Гоша уже в воронке, через решетку что-то орет. Мы к начальнику, дескать, это наш артист. Начальник уперся. «Да какой он артист? Вы на него посмотрите! Таких артистов у меня полный подвал». А концерт идет. Димка, наверное, на пузе уже пляшет. Развлекает публику, пока мы тут Гошу выручаем. Шофер воронка подошел: «Товарищ майор, че-то от бомжа этого шибко дорогим одеколоном пахнет». Притащили Гошу. А ну-ка дыхни. Как будто наш артист мог выпить дорогой одеколон. Дыхнул Гоша. И спасло нас всех только то, что Гоша и в самом деле не успел хряпнуть перед концертом. Начальник посмотрел на меня. На Любу. «Говорили же мне, уходи на пенсию. Нет, не послушал умных людей, идиот». Плюнул смачно и пошел куда-то вдаль, как Горький по Руси.
И вот совсем измочаленный наш спасатель программы Димка облегченно и радостно обьявил: «Встречайте – Георгий Шестеркин!» И когда на сцену с гитарой и в изумительном костюме выскочил только что арестованный бомж, в зале повисла гробовая тишина. В этой звенящей тишине Гоша исполнил пару песен и ушел под звук собственных каблуков. И только уже где-то на третьем или четвертом Гошином выходе до нашей доблестной милиции стало что-то доходить, и Гоша все-таки удостоился жидких и жалостливых хлопков. А потом была уже сама, собственно, пьянка. Корпоратив то есть. Уже через час в ближайшем ресторане. И когда совсем не бомж, а великолепный певец Георгий Шестеркин лихо исполнил с эстрады захватывающий хит тех времен «Прорвемся, опера!», то первым к нему бросился именно Василий Степанович, тот самый начальник ИВС. Долго нашего Гогу обнимал. Хлопал по плечам. И, в конце концов, увел к себе за столик. Практически арестовал бывшего бомжа на целый вечер. И выпускал Гошу «из-под ареста» только для того, чтобы тот в очередной, двадцатый по счету, раз исполнил бессмертный хит, а сам он мог вместе с Гошей крикнуть в зал последнюю строчку: «Прорвемся, опера!»
P. S. Этот рассказ я посвящаю моим друзьям и коллегам. Володе, у которого я учился профессиональному отношению к делу.
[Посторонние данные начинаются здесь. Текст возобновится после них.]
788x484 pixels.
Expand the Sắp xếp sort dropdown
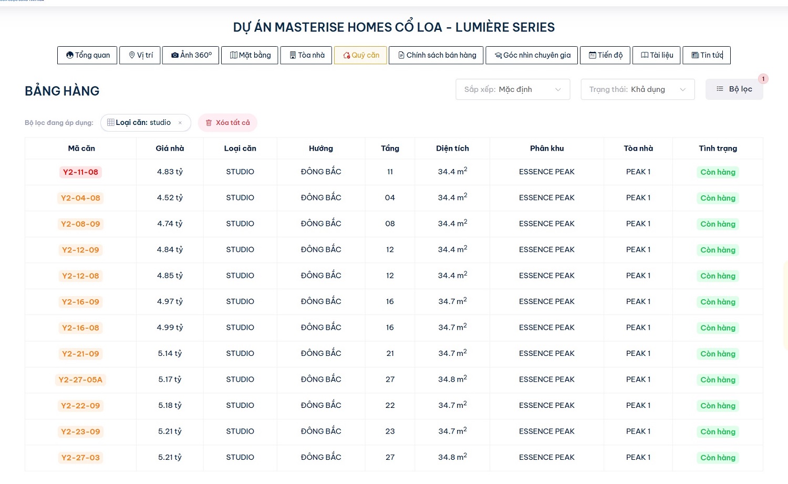513,89
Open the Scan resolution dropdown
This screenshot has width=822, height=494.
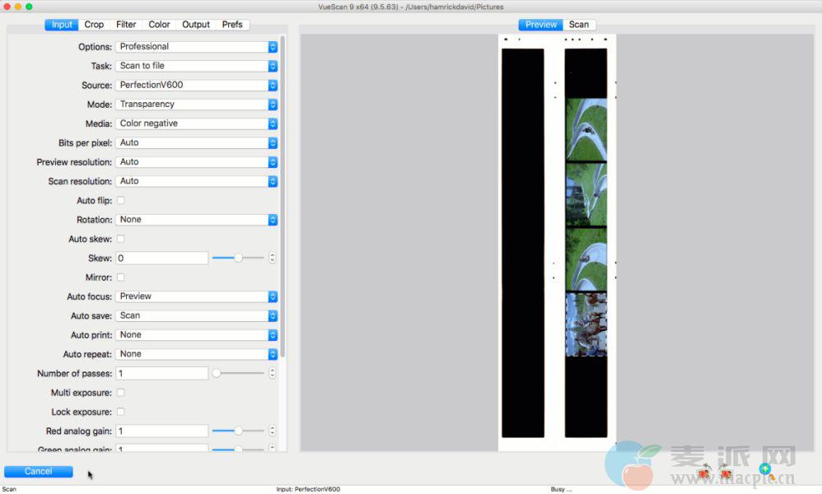pos(196,181)
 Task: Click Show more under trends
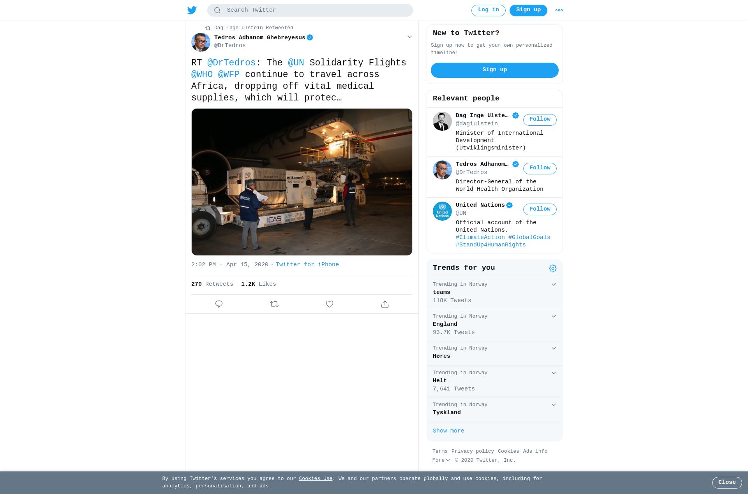pos(448,431)
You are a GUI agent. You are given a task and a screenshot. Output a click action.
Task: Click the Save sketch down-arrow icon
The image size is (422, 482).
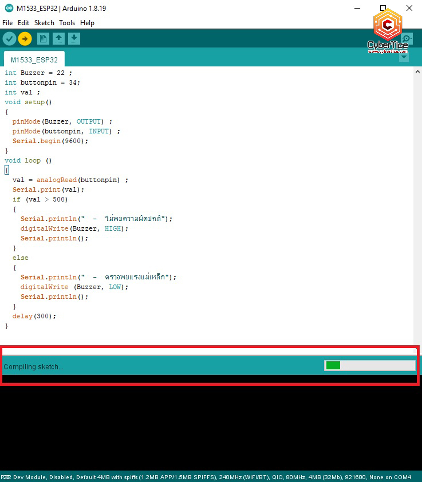tap(74, 39)
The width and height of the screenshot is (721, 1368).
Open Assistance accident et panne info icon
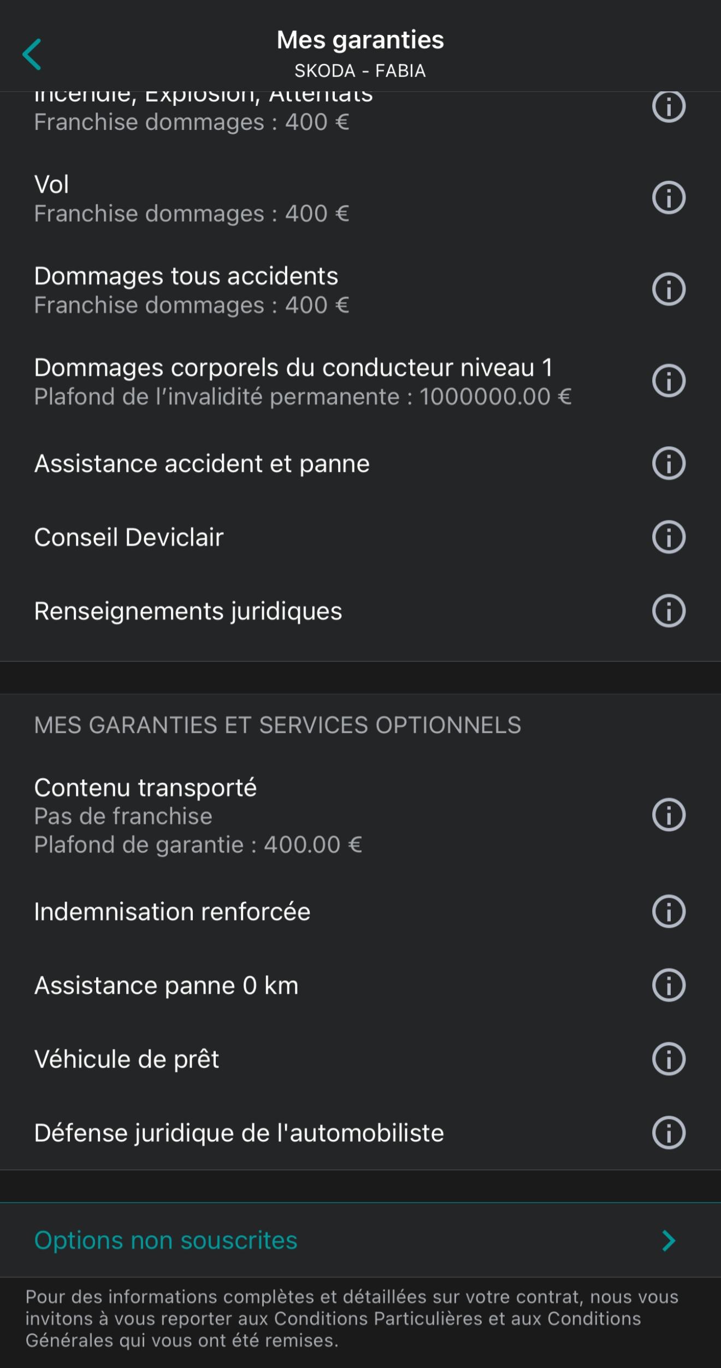point(669,464)
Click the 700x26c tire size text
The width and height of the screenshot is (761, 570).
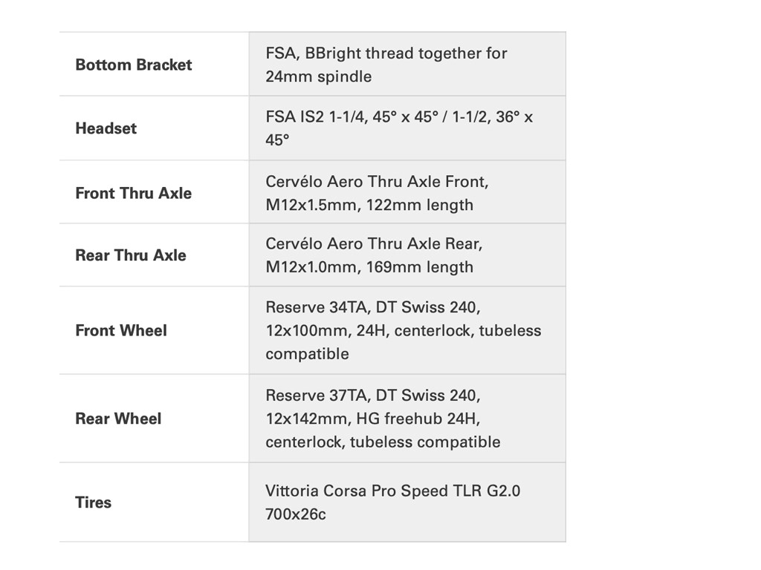click(x=295, y=514)
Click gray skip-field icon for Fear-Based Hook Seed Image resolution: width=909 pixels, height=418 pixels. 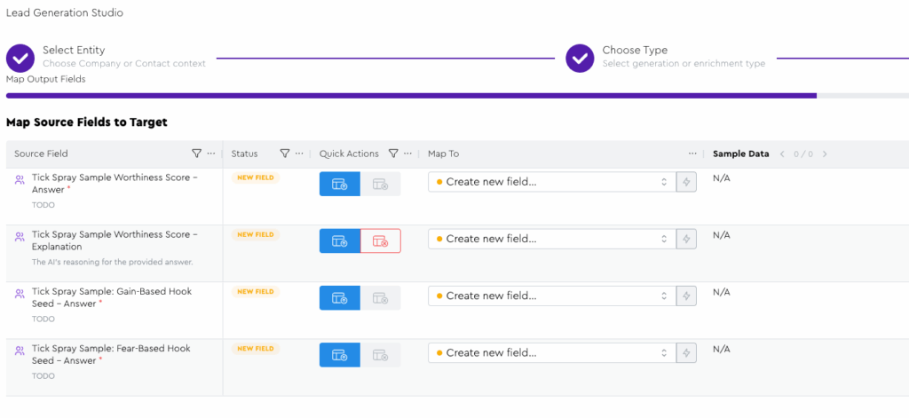[380, 354]
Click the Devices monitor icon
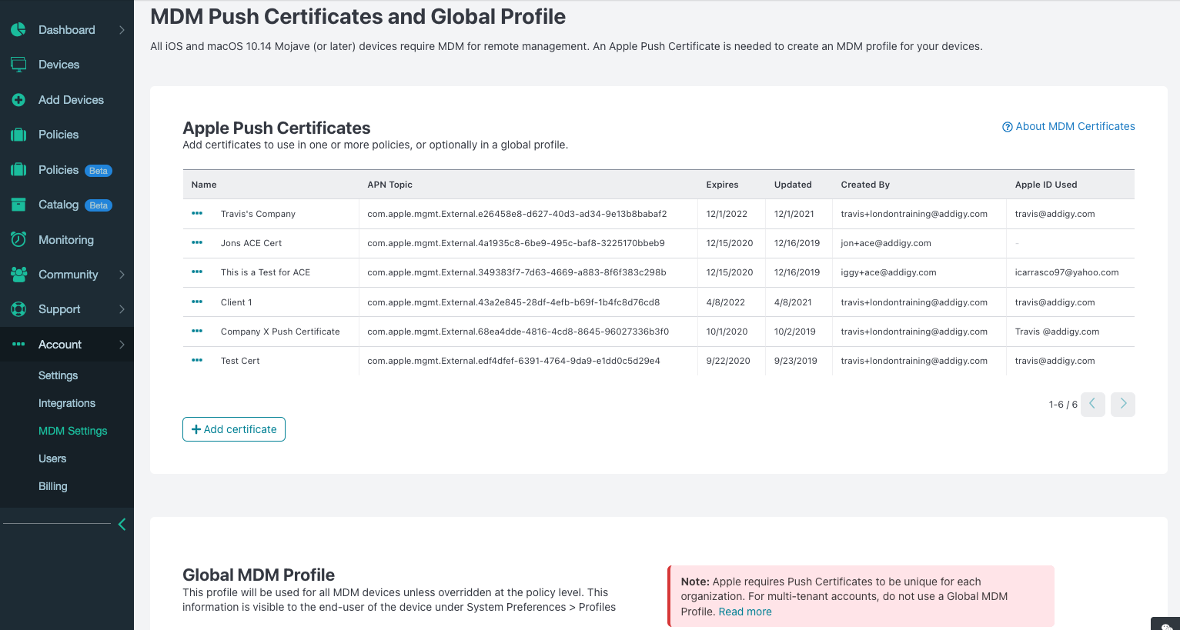 click(x=18, y=65)
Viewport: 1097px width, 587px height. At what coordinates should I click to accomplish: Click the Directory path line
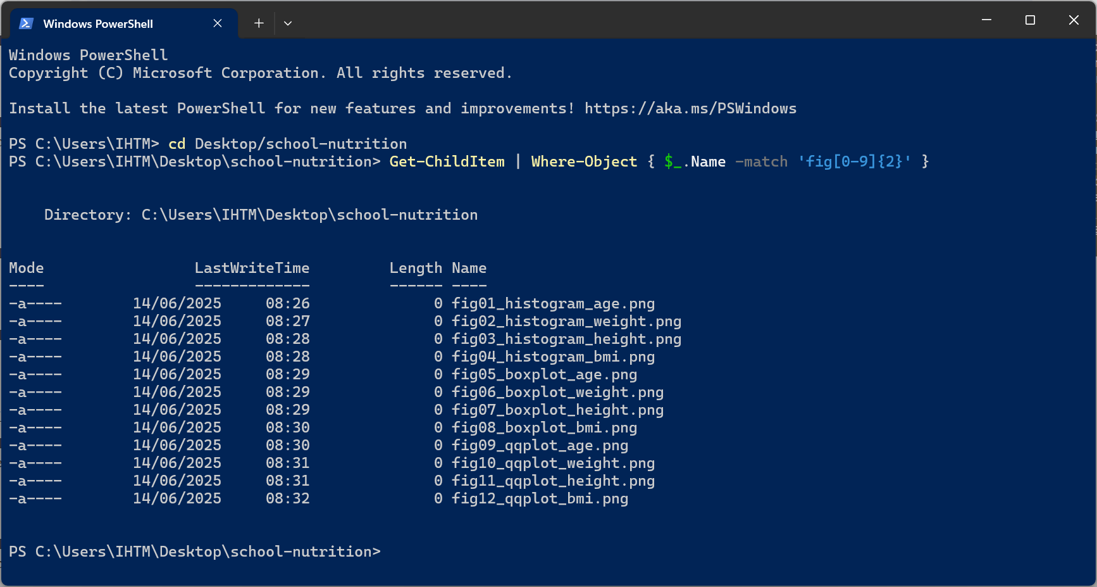click(261, 215)
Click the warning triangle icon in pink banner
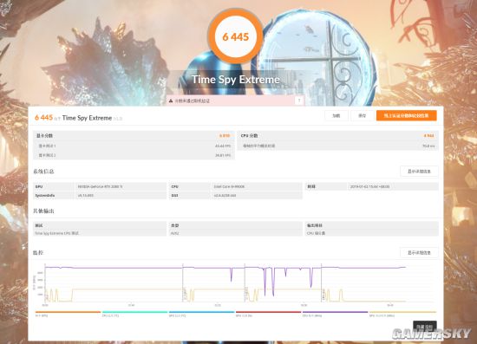 pos(171,101)
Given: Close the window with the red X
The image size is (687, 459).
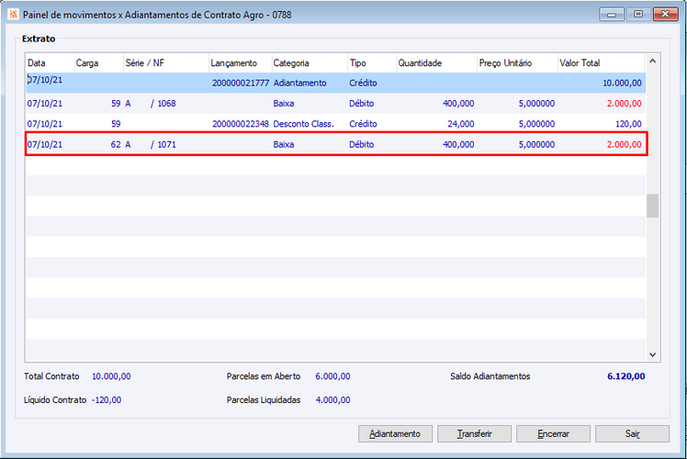Looking at the screenshot, I should tap(665, 15).
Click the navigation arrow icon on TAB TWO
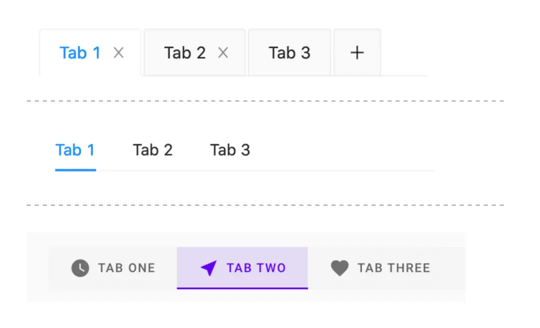This screenshot has width=540, height=328. tap(209, 268)
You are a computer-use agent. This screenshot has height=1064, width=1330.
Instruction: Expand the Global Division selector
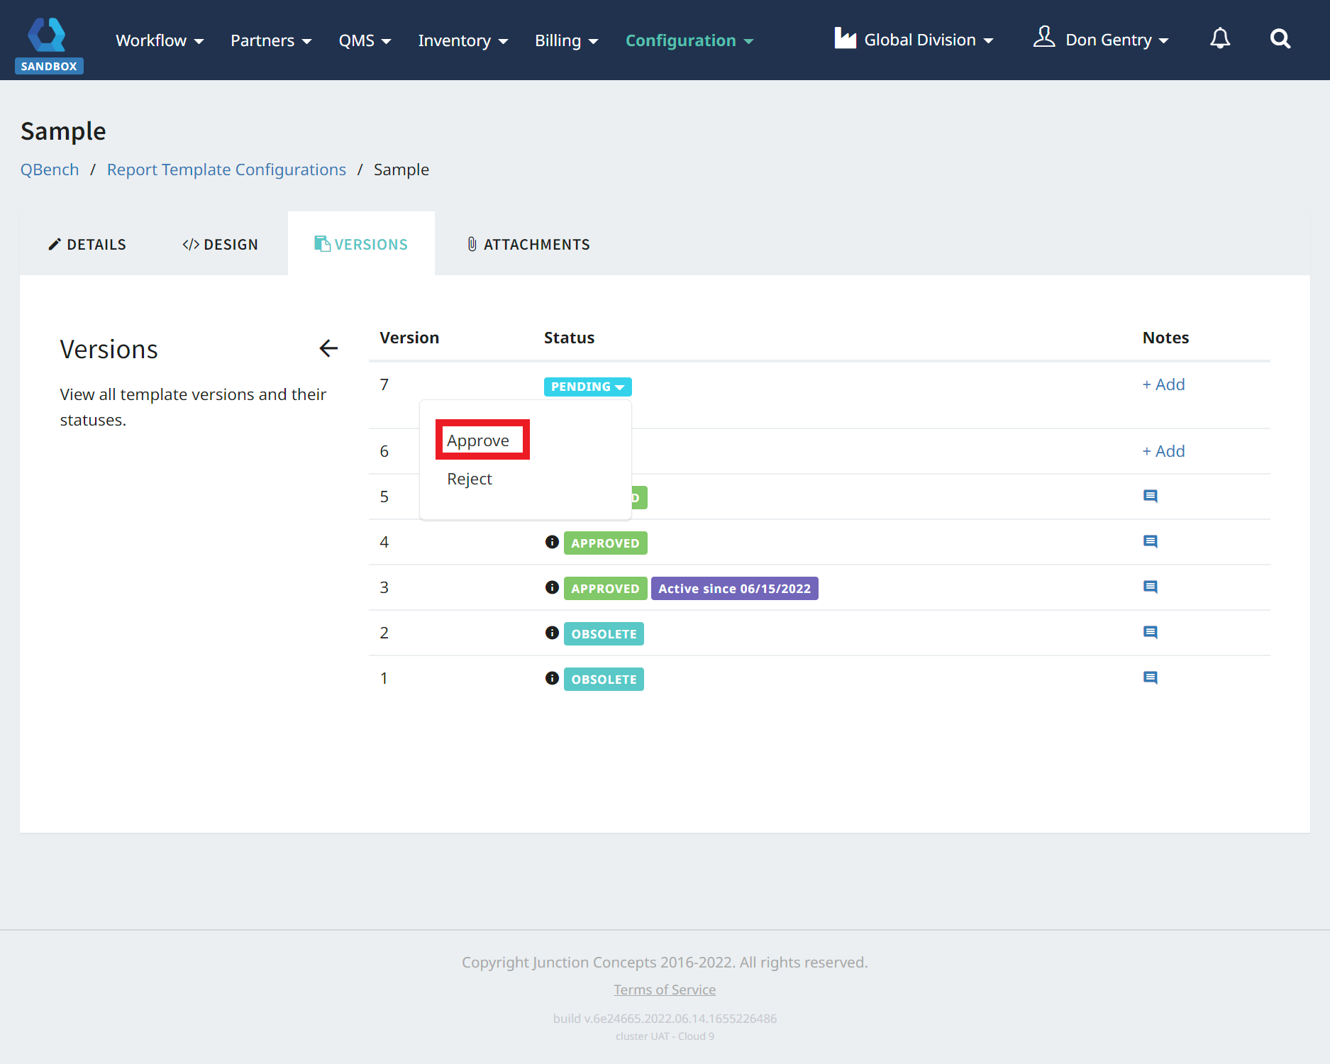coord(914,40)
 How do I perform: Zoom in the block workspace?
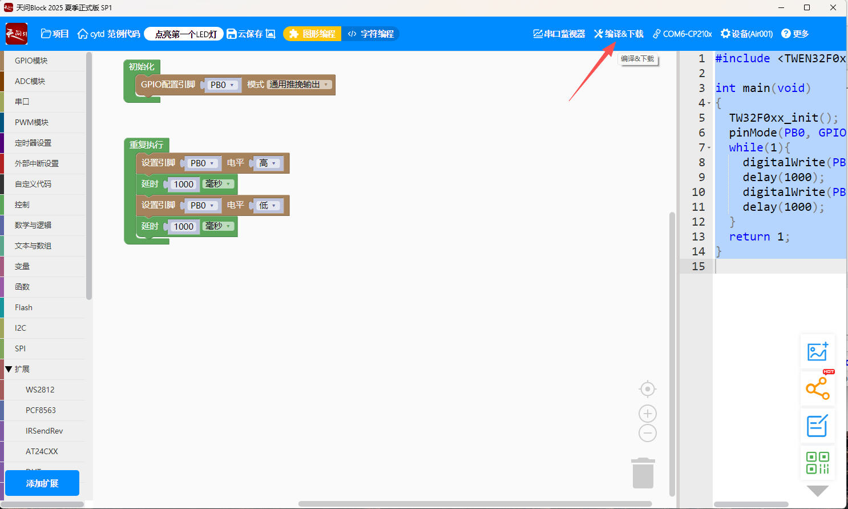pyautogui.click(x=647, y=414)
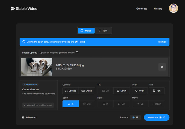
Task: Dismiss the open beta banner
Action: [x=162, y=42]
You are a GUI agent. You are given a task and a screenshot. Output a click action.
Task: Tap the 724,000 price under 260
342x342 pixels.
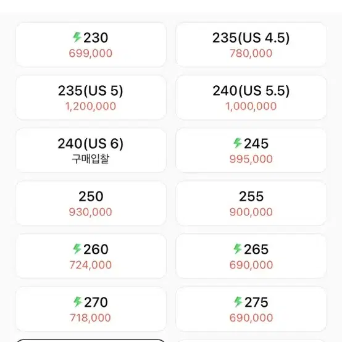(91, 265)
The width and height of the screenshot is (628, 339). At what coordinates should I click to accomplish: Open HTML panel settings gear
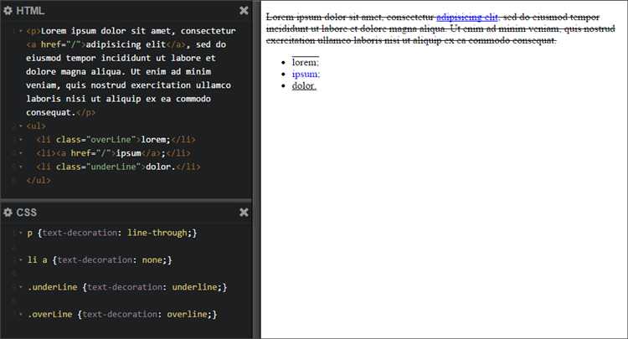(8, 11)
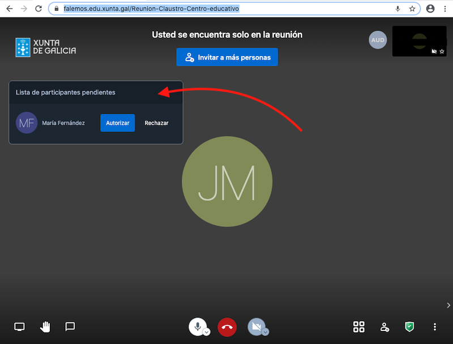Bookmark this page with the star icon
The height and width of the screenshot is (344, 453).
pyautogui.click(x=412, y=9)
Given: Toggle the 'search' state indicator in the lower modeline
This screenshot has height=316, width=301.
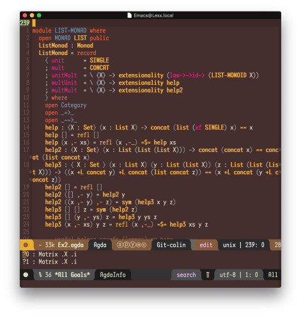Looking at the screenshot, I should [x=186, y=275].
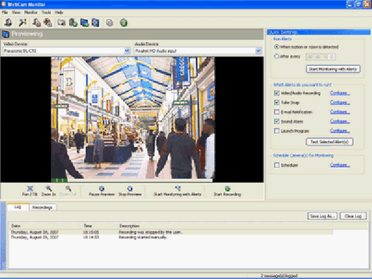The height and width of the screenshot is (279, 372).
Task: Expand the Audio Device dropdown
Action: (258, 51)
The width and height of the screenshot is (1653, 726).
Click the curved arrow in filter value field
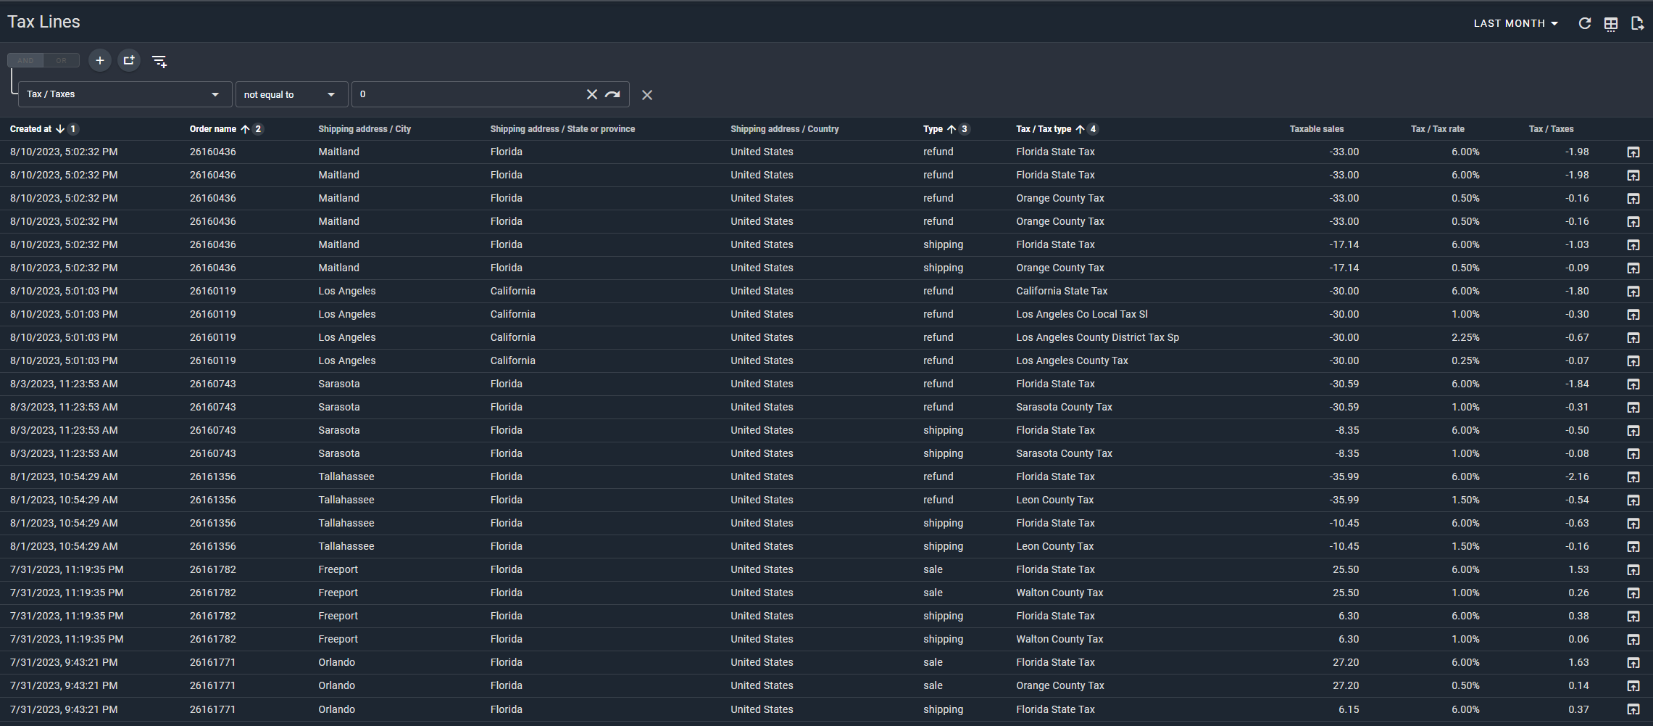click(613, 94)
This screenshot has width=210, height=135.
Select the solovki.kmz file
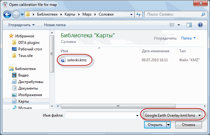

Леше, который поддерживал меня в самый страшный период моей жизни. Людмиле – красота этой женщины спасала весь наш маленький мужской актерский мир. И, конечно, благодарен я обладателю «Золотой маски России» Олегу. Я горжусь тем, что мне выпала честь быть его другом. Спасибо вам, ребята, за все! Спасибо.